- _Document excerpt_:
* * * * * * * * *

Perhaps because Z_p is also used for the p-adic integers. Or perhaps because Z_n requires a special definition, whereas Z/nZ just reuses other standard notation. --Zundark 17:28, 30 Aug 2003 (UTC)

we could mention it's the quotient group notation in the article :) -- Tarquin 20:30, 30 Aug 2003 (UTC)

I've also seen the notation J_n for the finite cyclic groups (where of course J is used for the infinite cyclic group). This avoids the conflict with Z_p as the p-adic integers, but it appears this still leaves some ambiguity as J₁, J₂, J₃ and J₄ are commonly used for the Janko groups. Still, there is an advantage to using J_n or Z_n as it then makes sense to use the same notation for the corresponding finite rings, whereas C_n is unintuitive in that context. CyborgTosser 21:31, 28 Jun 2004 (UTC)

The remark about the discrete logarithm surely belongs in the final section, not with Z/nZ as additive group.

Charles Matthews 12:11, 18 Nov 2003 (UTC)

I always prefer Z/nZ for the cyclic group, rather than Z_n, because I work in number theory, and when n is prime, the latter means the ring of p-adic integers, not the cyclic group with p elements. The former notation is never ambiguous. Revolver

What is your definition of 'C_n'? This isn't a joke or a dumb question. You say ' for any positive integer n, there is a cyclic group C_n of order n ', but you never actually say precisely what the elements of C_n are. There are many different realisations of the cyclic group with n elements, so it almost seems as if you're using the C_n notation to denote the entire equivalence class of all groups isomorphic to a cyclic group with n elements. I know this probably sounds ridiculous, but there comes a problem when you say 'C_n is isomorphic Z/nZ', because how are you supposed to have an isomorphism when you haven't even told me what the elements of C_n are? This is something a lot of algebra textbooks do with respect to the cyclic groups, and it drives me nuts. In case you're wondering what possible solutions I have in mind, you could define C_n in terms of generators and relations (in essence, a presentation) or you could define it as the set of integers {0, 1, ..., n − 1} with operation given by remainder of the sum after dividing by n. Either one is independent of the construction as a quotient group of Z, so then it makes sense to say they're isomorphic. Revolver 21:37, 28 Jan 2004 (UTC)

* * * * * * * * *

- _Data records_:

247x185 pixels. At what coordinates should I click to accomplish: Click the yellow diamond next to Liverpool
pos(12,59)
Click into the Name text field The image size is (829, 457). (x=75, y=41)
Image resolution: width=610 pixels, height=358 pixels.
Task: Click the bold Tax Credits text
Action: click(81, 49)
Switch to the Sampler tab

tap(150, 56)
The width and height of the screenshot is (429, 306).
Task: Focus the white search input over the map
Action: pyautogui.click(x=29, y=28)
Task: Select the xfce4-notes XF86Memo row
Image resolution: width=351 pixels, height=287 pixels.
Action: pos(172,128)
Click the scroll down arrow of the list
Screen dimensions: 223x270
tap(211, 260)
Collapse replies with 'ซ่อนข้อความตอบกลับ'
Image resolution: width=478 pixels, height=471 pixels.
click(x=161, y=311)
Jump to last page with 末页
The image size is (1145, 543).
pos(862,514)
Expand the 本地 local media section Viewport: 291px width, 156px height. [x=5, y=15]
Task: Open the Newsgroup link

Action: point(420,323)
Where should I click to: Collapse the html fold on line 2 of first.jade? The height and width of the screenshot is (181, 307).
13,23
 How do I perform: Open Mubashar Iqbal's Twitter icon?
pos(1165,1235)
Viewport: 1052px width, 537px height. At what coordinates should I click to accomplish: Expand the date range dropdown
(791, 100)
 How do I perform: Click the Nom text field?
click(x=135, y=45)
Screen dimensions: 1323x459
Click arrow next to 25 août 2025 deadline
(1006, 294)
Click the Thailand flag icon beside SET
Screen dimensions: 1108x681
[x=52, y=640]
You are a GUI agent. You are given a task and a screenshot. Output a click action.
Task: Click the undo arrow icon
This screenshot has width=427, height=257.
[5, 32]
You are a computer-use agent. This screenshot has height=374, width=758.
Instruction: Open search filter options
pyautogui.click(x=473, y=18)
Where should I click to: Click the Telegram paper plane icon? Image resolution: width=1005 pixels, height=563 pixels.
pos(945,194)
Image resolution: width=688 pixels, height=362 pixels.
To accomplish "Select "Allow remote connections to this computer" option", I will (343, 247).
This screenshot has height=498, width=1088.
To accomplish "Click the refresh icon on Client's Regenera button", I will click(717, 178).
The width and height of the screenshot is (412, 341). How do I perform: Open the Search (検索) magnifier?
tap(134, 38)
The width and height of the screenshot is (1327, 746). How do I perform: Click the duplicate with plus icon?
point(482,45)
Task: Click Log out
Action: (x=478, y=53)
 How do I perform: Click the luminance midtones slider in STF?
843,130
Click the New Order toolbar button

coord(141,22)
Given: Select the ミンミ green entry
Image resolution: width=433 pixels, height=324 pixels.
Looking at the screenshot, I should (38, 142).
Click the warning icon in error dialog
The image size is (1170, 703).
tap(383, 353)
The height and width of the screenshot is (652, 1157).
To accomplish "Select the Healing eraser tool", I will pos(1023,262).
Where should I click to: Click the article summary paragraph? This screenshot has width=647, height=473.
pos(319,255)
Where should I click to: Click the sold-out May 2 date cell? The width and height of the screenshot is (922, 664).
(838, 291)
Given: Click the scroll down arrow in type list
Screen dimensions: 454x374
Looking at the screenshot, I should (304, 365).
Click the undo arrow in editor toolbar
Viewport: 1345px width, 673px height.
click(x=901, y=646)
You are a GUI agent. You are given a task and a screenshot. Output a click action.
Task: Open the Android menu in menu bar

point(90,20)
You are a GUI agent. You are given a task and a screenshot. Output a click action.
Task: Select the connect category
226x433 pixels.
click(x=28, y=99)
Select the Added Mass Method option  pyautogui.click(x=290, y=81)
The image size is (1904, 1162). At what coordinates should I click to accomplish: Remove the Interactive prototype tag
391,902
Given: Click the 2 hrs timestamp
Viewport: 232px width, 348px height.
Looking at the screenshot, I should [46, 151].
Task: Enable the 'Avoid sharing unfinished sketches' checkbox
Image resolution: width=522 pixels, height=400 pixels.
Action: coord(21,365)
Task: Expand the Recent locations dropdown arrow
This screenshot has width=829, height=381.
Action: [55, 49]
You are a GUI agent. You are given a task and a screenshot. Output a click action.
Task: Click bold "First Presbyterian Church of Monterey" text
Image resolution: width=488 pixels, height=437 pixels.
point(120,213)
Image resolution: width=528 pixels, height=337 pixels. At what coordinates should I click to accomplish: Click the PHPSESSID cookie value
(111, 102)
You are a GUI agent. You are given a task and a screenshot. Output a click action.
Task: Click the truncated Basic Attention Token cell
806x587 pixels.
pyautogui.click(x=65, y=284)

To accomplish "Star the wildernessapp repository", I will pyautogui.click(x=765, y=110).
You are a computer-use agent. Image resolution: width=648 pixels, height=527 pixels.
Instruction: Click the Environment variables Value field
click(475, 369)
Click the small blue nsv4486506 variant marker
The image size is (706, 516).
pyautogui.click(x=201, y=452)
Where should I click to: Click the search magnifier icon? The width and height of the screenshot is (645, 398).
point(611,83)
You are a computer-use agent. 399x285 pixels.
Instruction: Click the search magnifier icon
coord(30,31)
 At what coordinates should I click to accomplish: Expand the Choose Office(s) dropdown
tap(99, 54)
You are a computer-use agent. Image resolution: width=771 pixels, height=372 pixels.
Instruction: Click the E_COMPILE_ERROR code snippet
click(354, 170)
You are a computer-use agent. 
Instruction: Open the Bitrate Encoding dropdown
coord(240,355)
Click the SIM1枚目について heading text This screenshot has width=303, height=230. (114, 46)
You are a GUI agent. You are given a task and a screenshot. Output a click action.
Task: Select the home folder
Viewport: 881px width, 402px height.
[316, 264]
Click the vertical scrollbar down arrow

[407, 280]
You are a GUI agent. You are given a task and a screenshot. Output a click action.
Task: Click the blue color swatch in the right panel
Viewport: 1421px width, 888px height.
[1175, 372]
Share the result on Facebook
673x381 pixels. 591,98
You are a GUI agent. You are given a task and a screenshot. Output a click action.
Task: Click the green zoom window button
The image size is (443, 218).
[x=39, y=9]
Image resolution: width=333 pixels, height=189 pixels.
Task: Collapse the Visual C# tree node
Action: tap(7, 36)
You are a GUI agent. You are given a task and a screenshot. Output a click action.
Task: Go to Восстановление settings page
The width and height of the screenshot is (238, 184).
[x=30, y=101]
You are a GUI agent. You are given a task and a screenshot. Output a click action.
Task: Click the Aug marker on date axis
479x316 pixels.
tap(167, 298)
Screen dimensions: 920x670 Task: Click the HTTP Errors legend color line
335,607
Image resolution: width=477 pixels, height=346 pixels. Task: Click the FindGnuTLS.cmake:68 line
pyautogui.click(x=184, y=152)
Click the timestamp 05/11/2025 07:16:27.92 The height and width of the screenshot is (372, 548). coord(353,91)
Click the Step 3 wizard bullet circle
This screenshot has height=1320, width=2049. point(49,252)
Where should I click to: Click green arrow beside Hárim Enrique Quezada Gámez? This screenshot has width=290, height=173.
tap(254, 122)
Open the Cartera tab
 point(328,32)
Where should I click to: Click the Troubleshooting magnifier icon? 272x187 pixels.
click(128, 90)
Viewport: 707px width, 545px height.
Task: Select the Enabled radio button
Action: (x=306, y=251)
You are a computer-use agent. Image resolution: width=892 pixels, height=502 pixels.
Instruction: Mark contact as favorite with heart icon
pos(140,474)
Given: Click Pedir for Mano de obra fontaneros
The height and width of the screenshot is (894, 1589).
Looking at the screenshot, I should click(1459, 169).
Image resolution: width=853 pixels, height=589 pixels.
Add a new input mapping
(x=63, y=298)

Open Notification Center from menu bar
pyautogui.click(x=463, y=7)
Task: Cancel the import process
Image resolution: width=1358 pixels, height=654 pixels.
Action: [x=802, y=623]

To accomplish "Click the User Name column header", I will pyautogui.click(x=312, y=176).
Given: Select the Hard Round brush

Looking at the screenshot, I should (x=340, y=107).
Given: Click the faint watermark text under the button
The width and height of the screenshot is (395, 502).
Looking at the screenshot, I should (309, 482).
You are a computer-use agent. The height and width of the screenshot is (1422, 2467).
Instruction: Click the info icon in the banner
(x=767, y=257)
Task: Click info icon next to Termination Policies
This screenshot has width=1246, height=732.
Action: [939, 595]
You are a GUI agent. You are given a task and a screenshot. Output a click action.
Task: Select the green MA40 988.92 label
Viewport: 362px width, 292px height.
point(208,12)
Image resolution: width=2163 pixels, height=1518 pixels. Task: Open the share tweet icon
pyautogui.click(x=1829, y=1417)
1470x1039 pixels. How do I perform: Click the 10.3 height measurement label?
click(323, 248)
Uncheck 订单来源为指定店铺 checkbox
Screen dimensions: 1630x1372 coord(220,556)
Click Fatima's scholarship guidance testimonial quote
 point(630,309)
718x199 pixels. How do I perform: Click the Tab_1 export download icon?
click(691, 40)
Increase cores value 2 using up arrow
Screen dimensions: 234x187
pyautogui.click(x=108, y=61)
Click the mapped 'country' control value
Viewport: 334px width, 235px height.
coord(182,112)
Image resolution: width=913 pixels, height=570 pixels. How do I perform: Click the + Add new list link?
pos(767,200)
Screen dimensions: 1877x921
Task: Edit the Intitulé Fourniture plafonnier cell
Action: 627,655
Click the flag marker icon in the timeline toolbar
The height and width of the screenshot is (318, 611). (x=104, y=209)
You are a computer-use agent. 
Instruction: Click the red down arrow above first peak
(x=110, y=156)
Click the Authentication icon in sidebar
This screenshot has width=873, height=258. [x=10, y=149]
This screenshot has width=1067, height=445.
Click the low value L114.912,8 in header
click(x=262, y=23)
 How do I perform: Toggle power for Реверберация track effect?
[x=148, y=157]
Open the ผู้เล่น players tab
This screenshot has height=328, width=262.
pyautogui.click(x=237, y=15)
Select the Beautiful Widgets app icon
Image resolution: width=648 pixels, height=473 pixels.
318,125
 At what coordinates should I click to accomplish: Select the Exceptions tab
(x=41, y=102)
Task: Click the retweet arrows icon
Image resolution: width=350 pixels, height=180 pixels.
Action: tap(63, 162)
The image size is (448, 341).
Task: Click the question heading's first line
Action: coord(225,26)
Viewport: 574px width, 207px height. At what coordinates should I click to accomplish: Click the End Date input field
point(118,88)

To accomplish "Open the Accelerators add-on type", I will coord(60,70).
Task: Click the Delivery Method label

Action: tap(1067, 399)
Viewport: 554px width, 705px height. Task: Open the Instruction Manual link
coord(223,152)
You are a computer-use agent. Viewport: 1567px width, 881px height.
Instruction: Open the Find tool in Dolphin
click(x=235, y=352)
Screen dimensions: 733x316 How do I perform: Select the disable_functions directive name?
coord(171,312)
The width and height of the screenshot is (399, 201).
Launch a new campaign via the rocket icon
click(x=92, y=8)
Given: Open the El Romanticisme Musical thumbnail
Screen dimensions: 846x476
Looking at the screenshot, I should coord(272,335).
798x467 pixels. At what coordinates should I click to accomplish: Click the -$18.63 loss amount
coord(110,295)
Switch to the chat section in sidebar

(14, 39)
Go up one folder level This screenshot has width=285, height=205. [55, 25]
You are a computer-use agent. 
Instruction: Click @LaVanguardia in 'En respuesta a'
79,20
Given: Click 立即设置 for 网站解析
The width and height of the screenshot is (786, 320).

* * * * * * * * *

- _Set tasks_:
a – Answer these questions from the discussion of cyclic group notation, each on its own line and marked to match:
(i) Besides the cyclic group, what is Z_p also used to denote?
(ii) Which groups are commonly written J₁, J₂, J₃ and J₄?
(iii) In which section does the remark about the discrete logarithm belong, according to the comment dated 18 Nov 2003?
b – Output everything in the discussion of cyclic group notation from "I've also seen" down to "as additive group.", copied word for word.
c – Continue the discussion of cyclic group notation from the point where it stops.

- _In response_:
a –
(i) The p-adic integers.
(ii) The Janko groups.
(iii) The final section.

b –
I've also seen the notation J_n for the finite cyclic groups (where of course J is used for the infinite cyclic group). This avoids the conflict with Z_p as the p-adic integers, but it appears this still leaves some ambiguity as J₁, J₂, J₃ and J₄ are commonly used for the Janko groups. Still, there is an advantage to using J_n or Z_n as it then makes sense to use the same notation for the corresponding finite rings, whereas C_n is unintuitive in that context. CyborgTosser 21:31, 28 Jun 2004 (UTC)

The remark about the discrete logarithm surely belongs in the final section, not with Z/nZ as additive group.

c –
Okay, I see you say that C_n is 'represented by the symmetries of the regular n-gon'. This is almost what I was asking for, except if this is how you want to define C_n, you should just SAY that C_n IS the (rigid motion!) symmetries of the regular n-gon, not that C_n is 'represented' by the motions.

In any case, I don't much care for the C_n notation, mainly for the confusion that we have here...the realisation as the quotient group of the integers is clearly a fixed representative in the isomorphism class, while 'C_n' gives no clue as to what C_n actually is. Revolver 21:45, 28 Jan 2004 (UTC)

Hi, me again...sorry to be a nuisance. I was looking around, I notice that a lot of articles use the C_n notation, esp. in the context of rigid motions symmetry groups and group presentations. So, it seems (imo) the best way to go is to either define C_n as the symmetries of the n-gon, then note that this is isomorphic to presentation ({x},{x^n}), or else to define it as the presentation and note this is isomorphic to symmetries. The same thing could be done for the dihedral groups. Which solution you like probably depends on whether you think of these groups as given by generators and relations, or as symmetries of geometries figures. But at least one choice needs to be made. Once a choice is made, you can show they're isomorphic and agree to use the same notation for each. But you can't slip in C_n in the back door without defining it, say that it's isomorphic to one of the 2 choices, then show they're both isomorphic. You need to start off by explicitly defining it as one or the other. Revolver 21:56, 28 Jan 2004 (UTC)

Isn't it best to define C_n as the quotient of 'the' free group on one generator, by its subgroup of index n? This impacts on the infinite cyclic group, so start with that?

Charles Matthews 17:02, 30 Jan 2004 (UTC)

That sounds like an acceptable way to do it, since free groups can be proved to be unique up to isomorphism. Is this any different from the group presentation? Revolver 19:50, 30 Jan 2004 (UTC)

Not in any fundamental way.

Charles Matthews 20:25, 30 Jan 2004 (UTC)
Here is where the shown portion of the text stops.